Insieme di compiti –
- a) Per favore, restituisci il tratto della discussione del forum che va da "Si ma la domanda" fino a "col nuovo kernel...".
- b) Elenca tutti i nomi utente che compaiono nella discussione del forum.

Documento di origine –
◆ ◆ ◆
Si ma la domanda e' 

"perche' esce questo avviso"

?

----------

## fedeliallalinea

 *DaVe&OpenMOsix wrote:*   

> da me funziona alla grande... avrò stampato una 50ina di cd col nuovo kernel...
> 
> esce un avviso di lanciare la sessione da root, io l'ho disabilitato.
> 
> nessun problema, senza strane configurazioni

 

Senza seguire il post indicato da Giambo?

----------

## DaVe&OpenMOsix

 *Quote:*   

> Senza seguire il post indicato da Giambo?

 

non ho fatto nulla di particolare... niente patch o altro...

OT @Fedeliallalinea: perchè hai cambiato avatar? cccp mi piaceva di più!   :Cool: 

DV

----------

## fedeliallalinea

 *DaVe&OpenMOsix wrote:*   

> OT @Fedeliallalinea: perchè hai cambiato avatar? cccp mi piaceva di più!
◆ ◆ ◆
Estratto dei dati –

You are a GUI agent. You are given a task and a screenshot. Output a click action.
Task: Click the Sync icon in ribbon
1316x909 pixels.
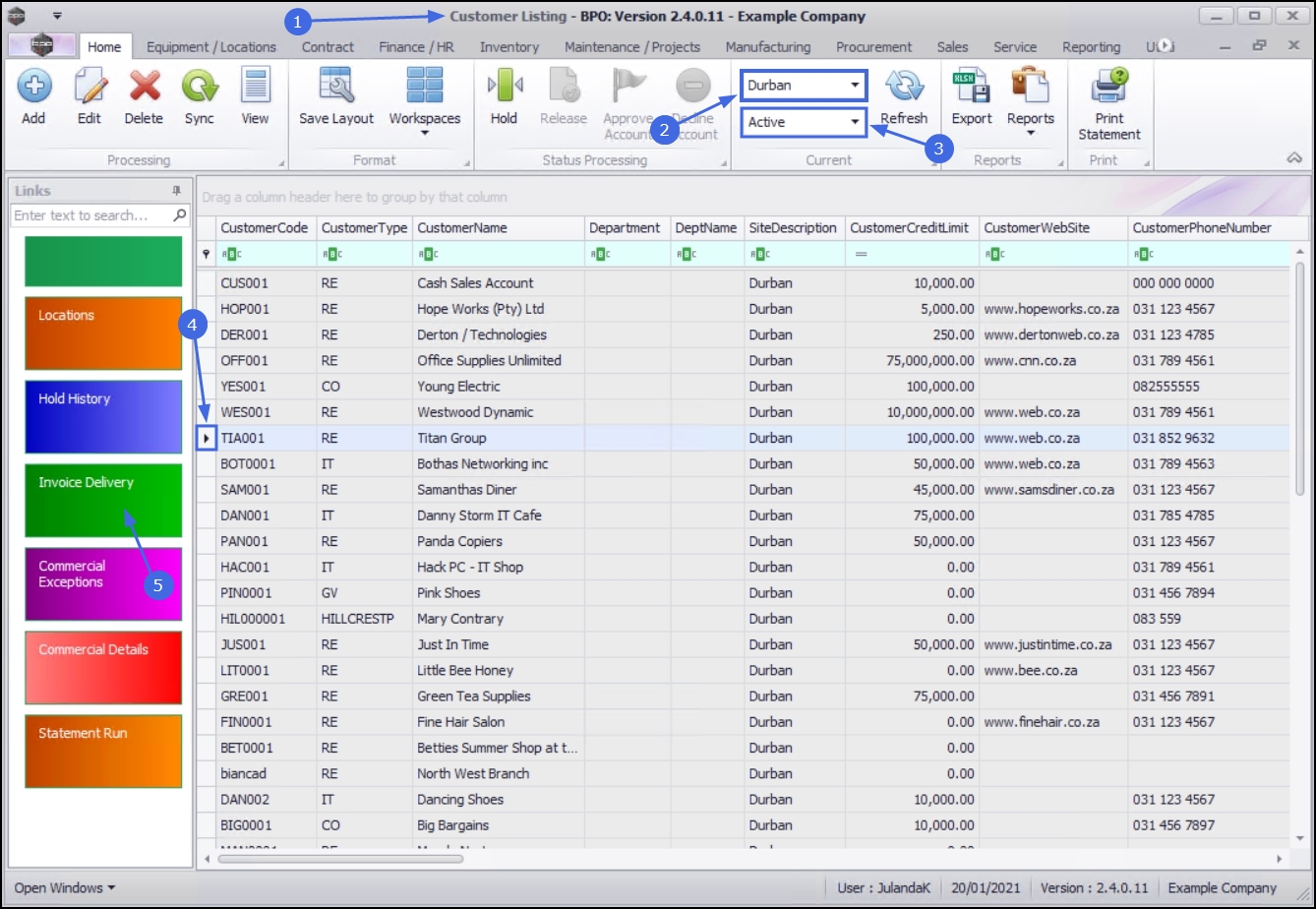click(x=199, y=88)
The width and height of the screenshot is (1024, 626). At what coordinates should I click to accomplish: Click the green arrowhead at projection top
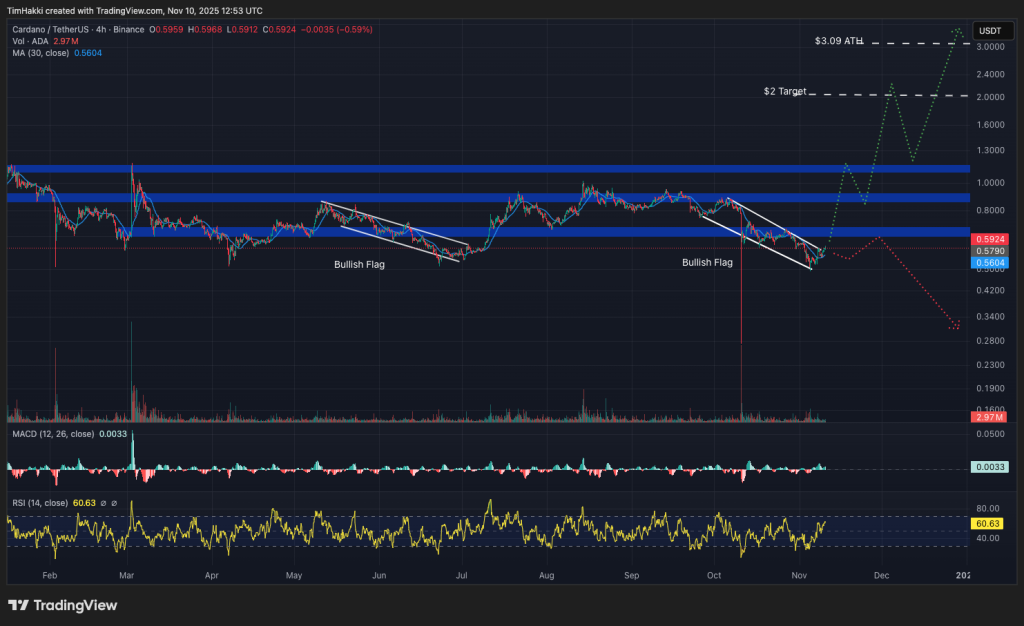956,31
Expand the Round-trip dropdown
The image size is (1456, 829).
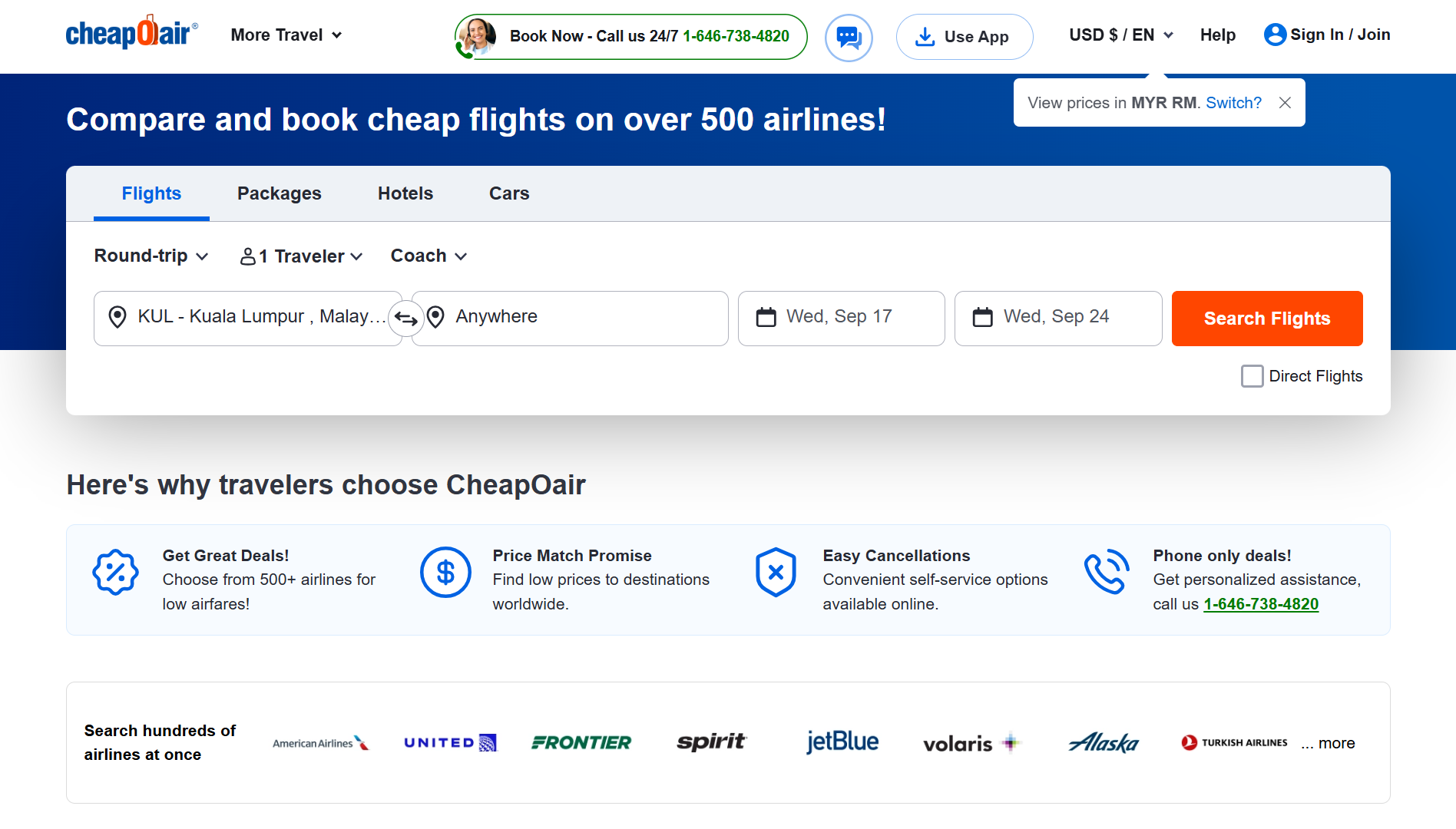(151, 256)
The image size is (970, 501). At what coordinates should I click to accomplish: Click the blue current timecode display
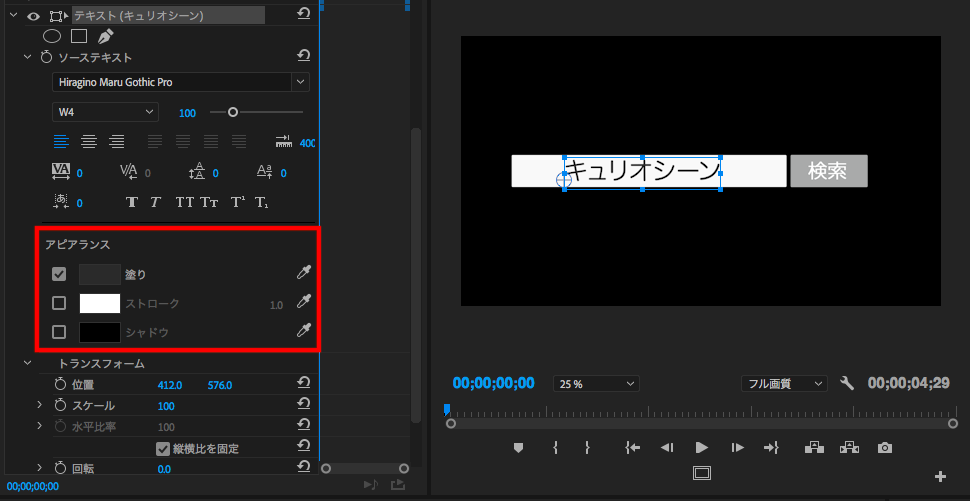tap(493, 383)
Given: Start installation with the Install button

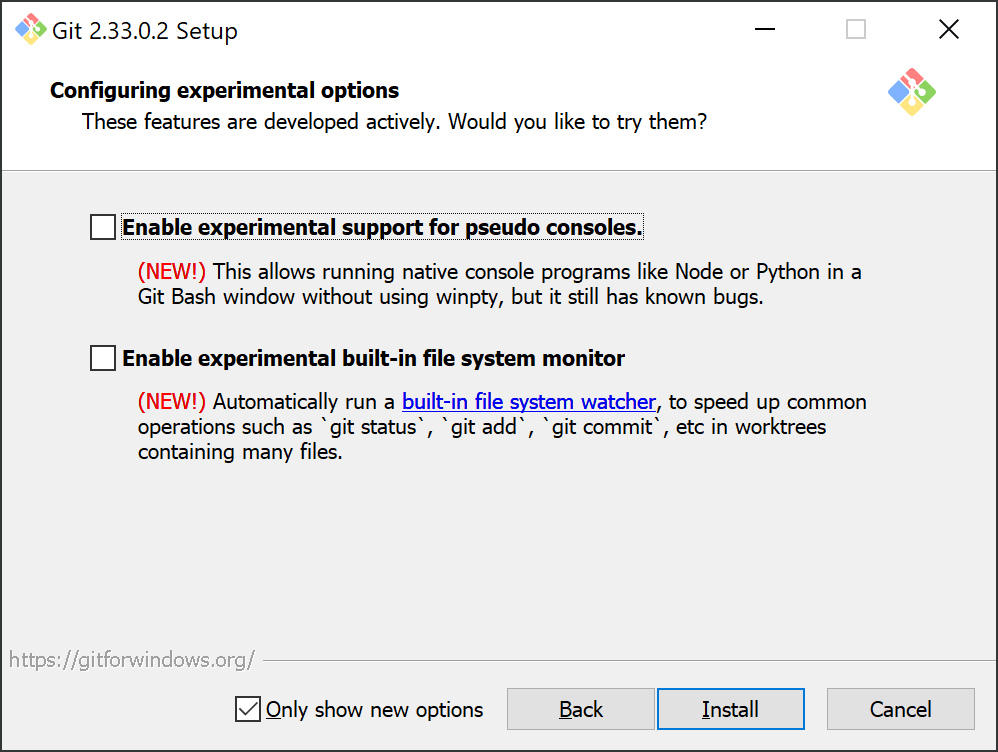Looking at the screenshot, I should click(731, 709).
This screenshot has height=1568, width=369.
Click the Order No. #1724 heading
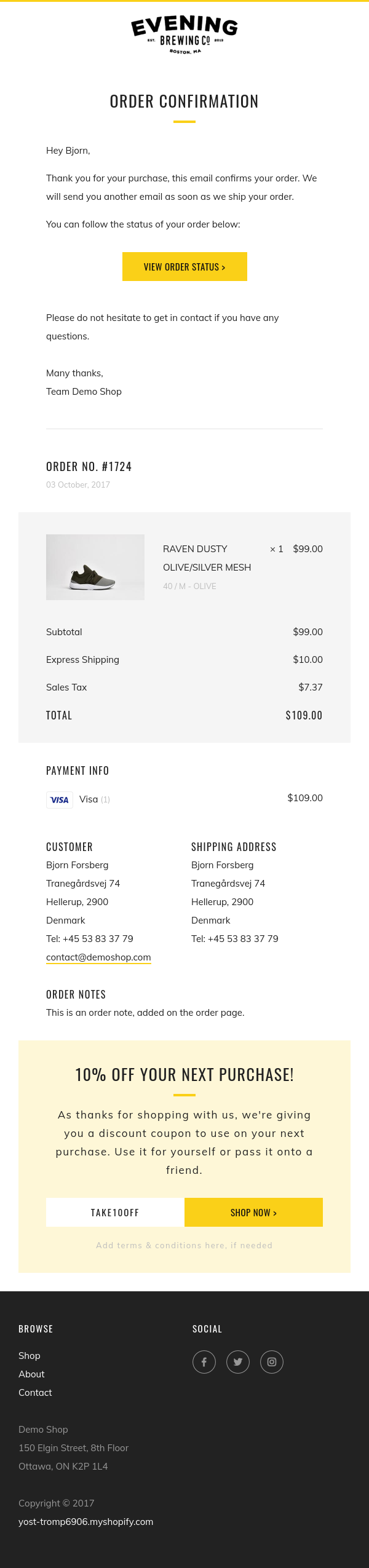tap(89, 467)
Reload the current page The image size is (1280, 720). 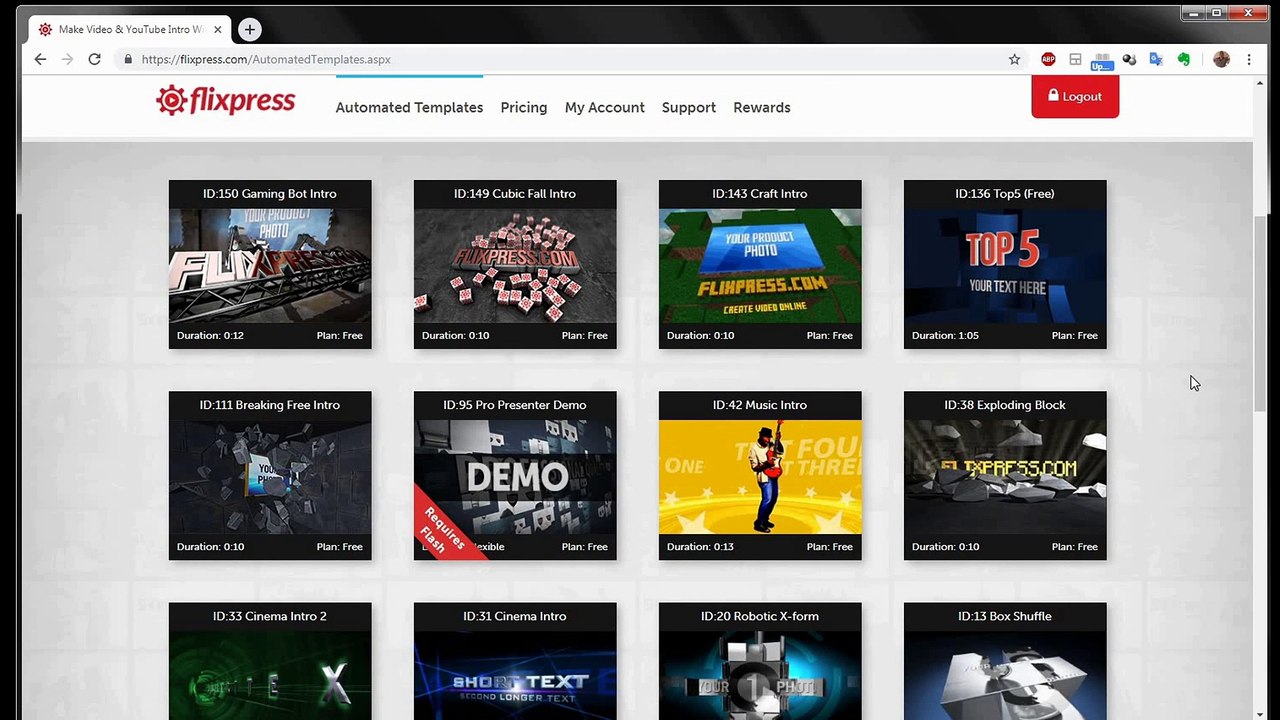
◆ ◆ ◆
Soluzioni dei problemi –
- a)
Si ma la domanda e' 

"perche' esce questo avviso"

?

----------

## fedeliallalinea

 *DaVe&OpenMOsix wrote:*   

> da me funziona alla grande... avrò stampato una 50ina di cd col nuovo kernel...

- b)
fedeliallalinea
DaVe&OpenMOsix
Giambo